Global deaths in violent political conflicts over the long run
The estimated number of deaths in ongoing armed conflicts that year.
Source
Brecke - Conflict Catalog (1999) – with major processing by Our World in Data
Last updated
September 21, 2023
Date range
1400–2000
Unit
deaths

Sources and processing

This data is based on the following sources

The Conflict Catalog is a dataset by Dr Peter Brecke. Brecke says that "the Conflict Catalog within that Excel file is an unfinished product." and that considering the data that he has "that is not yet in the Conflict Catalog, [he] can easily believe the catalog growing by 20% or more."

This dataset contains all violent conflicts at any location in the world since 1400 AD (Brecke 1999: 4).

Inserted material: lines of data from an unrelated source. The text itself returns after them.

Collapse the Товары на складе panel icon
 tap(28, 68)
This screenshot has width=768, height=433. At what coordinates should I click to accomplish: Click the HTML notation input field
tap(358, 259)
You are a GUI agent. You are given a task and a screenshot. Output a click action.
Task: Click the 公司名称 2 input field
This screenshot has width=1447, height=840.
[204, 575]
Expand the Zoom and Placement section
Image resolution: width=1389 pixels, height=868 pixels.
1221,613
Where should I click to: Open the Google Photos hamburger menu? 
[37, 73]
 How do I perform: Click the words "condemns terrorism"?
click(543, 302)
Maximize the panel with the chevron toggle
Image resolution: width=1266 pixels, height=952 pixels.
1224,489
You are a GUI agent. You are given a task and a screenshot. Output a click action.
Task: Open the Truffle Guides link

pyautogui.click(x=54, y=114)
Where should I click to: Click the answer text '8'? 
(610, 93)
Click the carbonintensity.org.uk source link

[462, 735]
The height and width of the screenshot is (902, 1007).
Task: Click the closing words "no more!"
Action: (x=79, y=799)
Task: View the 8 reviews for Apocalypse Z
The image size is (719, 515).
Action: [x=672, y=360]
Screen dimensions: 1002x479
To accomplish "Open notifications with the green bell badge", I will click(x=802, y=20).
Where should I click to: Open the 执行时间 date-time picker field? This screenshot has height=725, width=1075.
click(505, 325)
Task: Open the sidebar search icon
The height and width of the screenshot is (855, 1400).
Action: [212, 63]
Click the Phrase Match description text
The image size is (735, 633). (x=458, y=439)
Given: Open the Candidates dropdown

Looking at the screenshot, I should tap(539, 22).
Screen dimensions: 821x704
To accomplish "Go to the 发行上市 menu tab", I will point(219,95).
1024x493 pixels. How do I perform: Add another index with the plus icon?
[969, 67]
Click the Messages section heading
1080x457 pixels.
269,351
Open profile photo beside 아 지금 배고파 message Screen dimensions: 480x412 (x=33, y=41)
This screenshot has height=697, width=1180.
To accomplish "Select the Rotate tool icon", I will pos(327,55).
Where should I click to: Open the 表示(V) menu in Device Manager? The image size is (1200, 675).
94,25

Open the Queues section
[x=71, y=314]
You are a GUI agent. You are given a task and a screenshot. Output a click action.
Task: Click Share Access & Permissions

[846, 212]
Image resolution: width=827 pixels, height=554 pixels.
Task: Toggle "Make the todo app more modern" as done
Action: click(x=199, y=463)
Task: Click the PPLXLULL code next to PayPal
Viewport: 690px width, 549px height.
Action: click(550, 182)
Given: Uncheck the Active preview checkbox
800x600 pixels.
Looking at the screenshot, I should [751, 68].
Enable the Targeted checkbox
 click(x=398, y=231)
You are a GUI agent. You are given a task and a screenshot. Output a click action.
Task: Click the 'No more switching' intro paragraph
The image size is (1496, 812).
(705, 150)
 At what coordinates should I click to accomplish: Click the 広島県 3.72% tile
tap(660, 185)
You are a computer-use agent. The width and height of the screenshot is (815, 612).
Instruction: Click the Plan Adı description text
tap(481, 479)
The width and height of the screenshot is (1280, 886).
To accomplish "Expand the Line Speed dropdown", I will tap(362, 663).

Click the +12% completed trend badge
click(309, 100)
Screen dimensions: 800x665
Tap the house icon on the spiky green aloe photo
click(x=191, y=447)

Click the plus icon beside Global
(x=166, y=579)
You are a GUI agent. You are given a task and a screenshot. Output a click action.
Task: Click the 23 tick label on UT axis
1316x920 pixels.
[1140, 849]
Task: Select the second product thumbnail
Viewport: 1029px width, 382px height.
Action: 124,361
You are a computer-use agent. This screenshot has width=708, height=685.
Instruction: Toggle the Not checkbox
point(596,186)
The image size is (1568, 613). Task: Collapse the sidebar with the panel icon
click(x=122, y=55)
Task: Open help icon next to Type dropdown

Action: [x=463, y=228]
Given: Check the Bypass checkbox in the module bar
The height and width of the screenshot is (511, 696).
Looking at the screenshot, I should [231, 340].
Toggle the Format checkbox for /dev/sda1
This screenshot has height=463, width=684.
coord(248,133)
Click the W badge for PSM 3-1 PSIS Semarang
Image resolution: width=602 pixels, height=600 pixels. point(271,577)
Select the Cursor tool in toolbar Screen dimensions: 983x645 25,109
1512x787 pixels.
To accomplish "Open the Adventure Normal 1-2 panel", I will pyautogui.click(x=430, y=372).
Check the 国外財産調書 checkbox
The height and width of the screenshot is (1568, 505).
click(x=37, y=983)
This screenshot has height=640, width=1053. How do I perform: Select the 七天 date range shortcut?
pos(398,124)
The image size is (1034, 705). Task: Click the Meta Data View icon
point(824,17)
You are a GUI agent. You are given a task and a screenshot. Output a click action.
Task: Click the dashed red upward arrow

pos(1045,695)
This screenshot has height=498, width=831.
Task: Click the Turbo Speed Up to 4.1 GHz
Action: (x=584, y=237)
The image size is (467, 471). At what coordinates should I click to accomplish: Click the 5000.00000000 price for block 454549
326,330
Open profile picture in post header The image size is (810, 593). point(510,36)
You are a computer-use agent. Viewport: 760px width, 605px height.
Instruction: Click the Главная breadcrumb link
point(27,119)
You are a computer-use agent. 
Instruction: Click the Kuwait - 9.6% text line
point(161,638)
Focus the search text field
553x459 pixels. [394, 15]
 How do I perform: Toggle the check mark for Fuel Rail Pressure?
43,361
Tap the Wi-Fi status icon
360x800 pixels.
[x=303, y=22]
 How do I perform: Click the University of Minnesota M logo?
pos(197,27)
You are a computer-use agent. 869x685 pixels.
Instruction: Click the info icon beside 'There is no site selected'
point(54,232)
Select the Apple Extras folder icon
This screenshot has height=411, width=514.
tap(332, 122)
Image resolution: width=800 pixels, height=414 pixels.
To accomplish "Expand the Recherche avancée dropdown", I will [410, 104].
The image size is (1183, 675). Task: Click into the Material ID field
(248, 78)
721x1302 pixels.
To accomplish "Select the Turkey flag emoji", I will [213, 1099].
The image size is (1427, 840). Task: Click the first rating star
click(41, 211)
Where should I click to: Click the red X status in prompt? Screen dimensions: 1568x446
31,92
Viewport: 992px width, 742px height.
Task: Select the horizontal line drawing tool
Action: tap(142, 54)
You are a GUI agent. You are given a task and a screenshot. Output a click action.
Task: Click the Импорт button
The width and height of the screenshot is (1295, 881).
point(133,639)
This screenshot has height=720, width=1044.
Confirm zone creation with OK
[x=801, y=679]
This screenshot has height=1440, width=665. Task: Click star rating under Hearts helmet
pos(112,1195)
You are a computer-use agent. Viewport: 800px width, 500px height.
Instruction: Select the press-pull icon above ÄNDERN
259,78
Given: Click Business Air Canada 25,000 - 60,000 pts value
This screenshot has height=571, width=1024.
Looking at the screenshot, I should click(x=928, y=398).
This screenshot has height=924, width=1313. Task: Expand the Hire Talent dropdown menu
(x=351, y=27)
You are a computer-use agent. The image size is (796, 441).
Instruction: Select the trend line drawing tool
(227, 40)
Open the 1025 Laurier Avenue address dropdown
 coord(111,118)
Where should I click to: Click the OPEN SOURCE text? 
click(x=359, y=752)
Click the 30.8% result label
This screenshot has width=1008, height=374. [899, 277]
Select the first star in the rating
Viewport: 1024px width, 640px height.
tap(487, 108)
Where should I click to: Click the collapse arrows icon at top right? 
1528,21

This year has been chosen because data earlier was even more flawed: “The 1400 AD temporal threshold corresponds to the one set by Luard (1987), lies between significant dates for Chinese (1366) and European and American (1492) populations, and demarcates a point before which the quality and extent of data about many parts of the world drop off precipitously (Brecke 1999: 4).

You can find more notes at https://bpb-us-w2.wpmucdn.com/sites.gatech.edu/dist/1/19/files/2018/09/Notes-about-Conflict-Catalog.pdf

Retrieved on
September 21, 2023
Citation
This is the citation of the original data obtained from the source, prior to any processing or adaptation by Our World in Data. To cite data downloaded from this page, please use the suggested citation given in Reuse This Work below.
Brecke, P. (1999, October). Violent conflicts 1400 AD to the
present in different regions of the world. In 1999 Meeting of the Peace Science
Society.

How we process data at Our World in Data

All data and visualizations on Our World in Data rely on data sourced from one or several original data providers. Preparing this original data involves several processing steps. Depending on the data, this can include standardizing country names and world region definitions, converting units, calculating derived indicators such as per capita measures, as well as adding or adapting metadata such as the name or the description given to an indicator.

At the link below you can find a detailed description of the structure of our data pipeline, including links to all the code used to prepare data across Our World in Data.

Read about our data pipeline
Notes on our processing step for this indicator

Brecke's catalog provides data per conflict. In order to create an annual time series, we sum the deaths recorded in each year across all conflicts, distributing deaths evenly across the duration of conflicts lasting more than one year.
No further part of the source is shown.